Write the next part of the farm update about the greenhouse, the well, and the power grid, picking up after its final sentence.

##### EXCERPTED TEXT

We've put up a greenhouse alongside the garden, which we're really looking forward to using.   That should extend our growing season by a couple months at the very least, and allow us to produce salad greens year-round now.   It's nothing huge (16x28'), just a hoop house, but should meet our needs for now.

The well we put in last year is all ready for the hand pump, which should be installed here in about a week.  Considering that we typically go through 100 gallons a day for the animals alone, I don't think we'll shut our electric pump down anytime soon, but it will be nice to have a manual option, particularly when the grid goes down in a couple years due to the upcoming solar storms, at which point it will likely stay down

Okay, okay -- chances are that such a storm wouldn't affect the whole US, but it's a possibility.  I wouldn't need electric lights when the grid goes down, 'cause the nearby Palisades and Cook power stations will keep the night sky glowing with their meltdowns.   As this nuclear engineer notes, nukes don't do well without a functional electric grid.  Each nuclear power plant is a bold statement that there will never be another war, terrorism incident, natural disaster, or dumb mistake.   Maybe us humans deserve the fate we've created.   Back to the farm...

##########
##### PROVIDED MATERIAL

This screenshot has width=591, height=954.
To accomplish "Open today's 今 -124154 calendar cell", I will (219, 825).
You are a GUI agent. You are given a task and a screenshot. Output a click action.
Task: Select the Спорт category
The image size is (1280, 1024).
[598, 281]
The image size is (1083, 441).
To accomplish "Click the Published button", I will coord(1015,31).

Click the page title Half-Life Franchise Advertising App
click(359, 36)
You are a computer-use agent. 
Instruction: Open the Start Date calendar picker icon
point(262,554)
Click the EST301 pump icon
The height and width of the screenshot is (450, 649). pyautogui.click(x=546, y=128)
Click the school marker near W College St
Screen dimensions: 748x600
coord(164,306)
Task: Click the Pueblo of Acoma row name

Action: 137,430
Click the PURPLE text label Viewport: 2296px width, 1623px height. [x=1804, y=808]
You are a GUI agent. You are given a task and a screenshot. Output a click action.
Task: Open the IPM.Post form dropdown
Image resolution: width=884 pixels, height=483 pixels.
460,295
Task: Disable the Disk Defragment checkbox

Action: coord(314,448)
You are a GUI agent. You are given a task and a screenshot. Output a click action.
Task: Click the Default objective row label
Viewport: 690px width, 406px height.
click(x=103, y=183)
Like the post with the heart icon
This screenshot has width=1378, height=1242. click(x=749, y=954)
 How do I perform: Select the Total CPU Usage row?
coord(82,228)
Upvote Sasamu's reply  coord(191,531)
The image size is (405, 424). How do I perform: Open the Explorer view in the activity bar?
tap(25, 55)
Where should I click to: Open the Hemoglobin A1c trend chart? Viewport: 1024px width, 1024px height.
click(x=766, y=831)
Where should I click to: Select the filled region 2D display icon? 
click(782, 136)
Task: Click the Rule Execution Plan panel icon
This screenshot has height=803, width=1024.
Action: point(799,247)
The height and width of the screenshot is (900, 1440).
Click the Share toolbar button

##########

- EXERCISE RESULT
The garden is all ready to go;  peas are planted, and potatoes will likely go in tomorrow.   We just planted a half acre of "hull-less" oats, which will be our first experiment with small grains.  My only harvesting equipment is a grain cradle for now.   Chances are we'll be hand-tying the sheaves and threshing with flails.  I keep thinking that an old pull-behind combine like an Allis Chalmers All-Crop would be nice though...

Field corn will be going in here in a couple weeks.   This year I've decided to try Reid's yellow dent instead of the Henry Moore (both open-pollinated varieties), for the sole reason that it will fit the seed plates on my planter better.  It's either that or find a new planter, because my 100 year old Deere & Mansur planter is too old and obscure to find new seed plates for.  Otherwise, I think we'd continue planting the Henry Moore.

While plowing our garden with the horses a few weeks ago, I realized that the left line wasn't responding due to a buckle hooked on the check-rein.   Losing steering is always a bad thing with horses, and this was no exception.  Horses naturally like to freak out.  They took the walking plow for a spin through the orchard (fortunately missing all of the trees) and ended up coming to a stop in the raspberries I'd just wired up.  The only damage was to a couple wires and some raspberry canes, but both of the old leather harnesses had multiple tears. 

I decided that it was probably time for a new set of harnesses anyway, so we're waiting on those at the moment.   The new harnesses use a different design to avoid the problem we encountered, though I'm sure I can still find a different way to screw things up.  But every cloud has a silver lining.   While we're waiting for the new harnesses, we've been super productive while we use the tractor for everything.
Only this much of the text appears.